Most infectious agents transmissible by transfusion have been around for many years, so in general it is prior donor activity that determines whether a unit of blood is infected or not. Occasionally a new microbe, like the human immunodeficiency virus (HIV) or Babesia mnicmti, is introduced. And, while West Nile Virus may have been in Africa for some time, it was first identified only recently in the United States. Regardless whether it is an ancient or new agent, similar human activities are likely to underpin their entry into and transmission along the medical blood supply. They include intravenous drug use with needle-sharing, high-risk or multiple partner sexual activity, exposure to insect vectors, travel, population migration, and medical negligence, and each may be influenced by economic, political, and social conditions. These subjects are discussed elsewhere in this volume, so this chapter will focus on their specific impact on blood safety.

By far the greatest challenge to blood safety today is in the developing world, primarily in sub Saharan Africa and parts of Asia, as a consequence of inadequate resources and dated technology in the health sector. The result has been epidemics of transfusion-related HIV, hepatitis, and other infectious diseases. Failing to test all donated blood for infectious agents is thought to have caused up to 16 million HBV infections, 5 million HCV infections, and 160,000 cases of HIV worldwide (Heyns et al., 2005). In 1975, a World Health Assembly (WHA) resolution called for countries to adopt nationally coordinated, voluntary blood transfusion services. So far, fewer than 30 percent of the signatory states have done so. In contrast, developed nations have made a deliberate policy to ignore cost in order to emphasize safety.
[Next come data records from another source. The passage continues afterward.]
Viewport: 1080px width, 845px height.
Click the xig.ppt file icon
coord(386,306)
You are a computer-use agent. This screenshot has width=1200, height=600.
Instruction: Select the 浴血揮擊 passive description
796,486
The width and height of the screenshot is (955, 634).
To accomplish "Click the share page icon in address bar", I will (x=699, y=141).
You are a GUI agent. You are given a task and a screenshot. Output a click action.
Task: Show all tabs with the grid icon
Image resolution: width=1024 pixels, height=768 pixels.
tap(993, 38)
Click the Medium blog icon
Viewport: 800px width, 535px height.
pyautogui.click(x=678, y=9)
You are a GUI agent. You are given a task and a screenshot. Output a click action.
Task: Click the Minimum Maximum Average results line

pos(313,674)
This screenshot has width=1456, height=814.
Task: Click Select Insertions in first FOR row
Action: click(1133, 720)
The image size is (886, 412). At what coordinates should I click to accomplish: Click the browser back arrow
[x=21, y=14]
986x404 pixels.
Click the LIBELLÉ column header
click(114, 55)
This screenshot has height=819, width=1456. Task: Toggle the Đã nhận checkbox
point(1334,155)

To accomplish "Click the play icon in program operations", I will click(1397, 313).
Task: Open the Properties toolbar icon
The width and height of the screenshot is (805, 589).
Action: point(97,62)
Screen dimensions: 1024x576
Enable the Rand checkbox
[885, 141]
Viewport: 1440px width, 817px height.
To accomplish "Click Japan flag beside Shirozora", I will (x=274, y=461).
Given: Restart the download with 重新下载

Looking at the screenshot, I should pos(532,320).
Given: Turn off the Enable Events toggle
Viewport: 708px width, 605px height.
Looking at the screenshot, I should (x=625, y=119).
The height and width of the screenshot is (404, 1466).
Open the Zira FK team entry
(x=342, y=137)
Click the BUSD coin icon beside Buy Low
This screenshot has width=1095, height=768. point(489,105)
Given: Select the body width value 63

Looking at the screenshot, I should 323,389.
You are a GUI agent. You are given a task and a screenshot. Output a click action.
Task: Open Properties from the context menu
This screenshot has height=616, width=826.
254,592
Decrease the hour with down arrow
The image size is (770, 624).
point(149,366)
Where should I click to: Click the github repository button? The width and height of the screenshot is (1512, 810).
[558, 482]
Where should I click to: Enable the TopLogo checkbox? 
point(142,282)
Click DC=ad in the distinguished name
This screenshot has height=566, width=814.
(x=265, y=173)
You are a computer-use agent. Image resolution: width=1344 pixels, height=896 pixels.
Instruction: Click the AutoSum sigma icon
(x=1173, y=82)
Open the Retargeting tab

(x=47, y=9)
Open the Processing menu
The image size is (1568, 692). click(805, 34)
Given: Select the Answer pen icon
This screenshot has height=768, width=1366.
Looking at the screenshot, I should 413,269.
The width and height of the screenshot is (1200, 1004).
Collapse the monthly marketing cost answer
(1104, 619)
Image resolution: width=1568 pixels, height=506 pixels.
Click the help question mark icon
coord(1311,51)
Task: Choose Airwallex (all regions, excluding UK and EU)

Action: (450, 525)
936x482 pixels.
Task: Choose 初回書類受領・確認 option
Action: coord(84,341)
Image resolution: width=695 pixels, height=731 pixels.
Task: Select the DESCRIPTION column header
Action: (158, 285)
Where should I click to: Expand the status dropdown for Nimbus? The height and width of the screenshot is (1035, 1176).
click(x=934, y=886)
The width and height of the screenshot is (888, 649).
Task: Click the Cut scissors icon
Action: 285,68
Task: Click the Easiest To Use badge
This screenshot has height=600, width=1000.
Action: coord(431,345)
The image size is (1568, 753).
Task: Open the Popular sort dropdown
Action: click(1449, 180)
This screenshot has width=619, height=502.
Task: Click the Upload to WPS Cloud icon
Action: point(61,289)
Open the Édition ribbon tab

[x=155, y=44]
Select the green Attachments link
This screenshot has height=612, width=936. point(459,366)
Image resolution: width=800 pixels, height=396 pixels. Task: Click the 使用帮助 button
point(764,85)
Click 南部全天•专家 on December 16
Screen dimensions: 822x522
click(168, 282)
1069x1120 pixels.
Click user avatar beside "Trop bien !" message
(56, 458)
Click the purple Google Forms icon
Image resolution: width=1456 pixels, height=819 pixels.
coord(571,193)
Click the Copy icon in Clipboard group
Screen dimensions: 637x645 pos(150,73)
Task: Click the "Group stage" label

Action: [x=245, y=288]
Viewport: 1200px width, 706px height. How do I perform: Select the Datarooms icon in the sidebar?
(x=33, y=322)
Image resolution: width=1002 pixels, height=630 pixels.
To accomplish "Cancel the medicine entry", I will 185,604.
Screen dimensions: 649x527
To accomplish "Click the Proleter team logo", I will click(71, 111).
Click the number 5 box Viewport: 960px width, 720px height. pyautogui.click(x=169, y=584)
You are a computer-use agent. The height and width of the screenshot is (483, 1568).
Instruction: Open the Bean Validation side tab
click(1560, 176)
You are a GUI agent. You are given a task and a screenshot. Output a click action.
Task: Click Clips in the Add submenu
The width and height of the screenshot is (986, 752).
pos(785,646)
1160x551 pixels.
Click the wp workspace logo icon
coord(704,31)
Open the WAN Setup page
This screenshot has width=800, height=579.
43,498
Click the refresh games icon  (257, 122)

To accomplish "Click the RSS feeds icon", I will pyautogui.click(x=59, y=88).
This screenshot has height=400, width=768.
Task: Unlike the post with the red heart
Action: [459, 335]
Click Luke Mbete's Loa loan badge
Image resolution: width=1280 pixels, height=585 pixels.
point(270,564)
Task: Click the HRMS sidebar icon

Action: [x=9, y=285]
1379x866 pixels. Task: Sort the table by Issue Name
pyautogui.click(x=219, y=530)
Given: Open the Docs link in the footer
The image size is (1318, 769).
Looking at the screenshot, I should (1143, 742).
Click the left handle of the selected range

The result has been steady increases in transfusion safety and cost. In the United States, the Food and Drug Administration (USFDA) has been regulating blood-banking for several decades. However, around 1990 the FDA also started applying the regulations for pharmaceutical manufacture to blood-banking. Also, in its mission to protect the public health, it is not permitted to consider cost when promulgating rules and conducting oversight - so, even though proven not to be cost-effective, the FDA approved, on an interim basis, p-24 antigen testing for HIV The FDA at the time was looking ahead to when a more effective NAT test would be available. Still, one study estimated it costs about $2 million to prevent one case of transfusion-related HIV (Heyns et al., 2005). Currently, NAT is routinely performed to detect HIV-1, hepatitis C Virus (HCV), and West Nile virus. Figure 7.1 illustrates the steady rise in the price of blood-banking services, due in part to increased testing. It should also be noted that in earlier years blood centers traditionally had underpriced the cost of providing red cells for transfusion.

The challenge is to make widespread testing commonplace in countries where cost is a limiting factor. Currently, advanced testing for HIV and HCV, and bacterial culture tests on platelets, are not available in most developing countries.